Tuesday, March 10, 2015

Excerpt: The Spy I Loved, Constance 'Dusty' Miller.







Constance 'Dusty' Miller



(Editor's Note: this is an excerpt from a work in progress, The Spy I Loved.)




With twenty-four cabins, all of them occupied, Lindsey’s attention was fully engaged. If there was something vaguely disturbing about the two dark foreign men getting into a boat shortly after Liam had gone up the river, it escaped her.
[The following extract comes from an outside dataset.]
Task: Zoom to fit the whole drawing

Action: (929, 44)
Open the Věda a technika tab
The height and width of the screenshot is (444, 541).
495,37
The men were in Cabin Eleven. It was right across from his in the crazy hodgepodge that was The Pines. They didn’t look much different from anyone else. Just like anyone else, the one on the back was hunched over the motor. The one in front sat facing the rear, his pale face standing out against the green windbreaker. The only thing was that it had a hood. Most of them did as the weather was notoriously fickle and fishermen were out in all weathers.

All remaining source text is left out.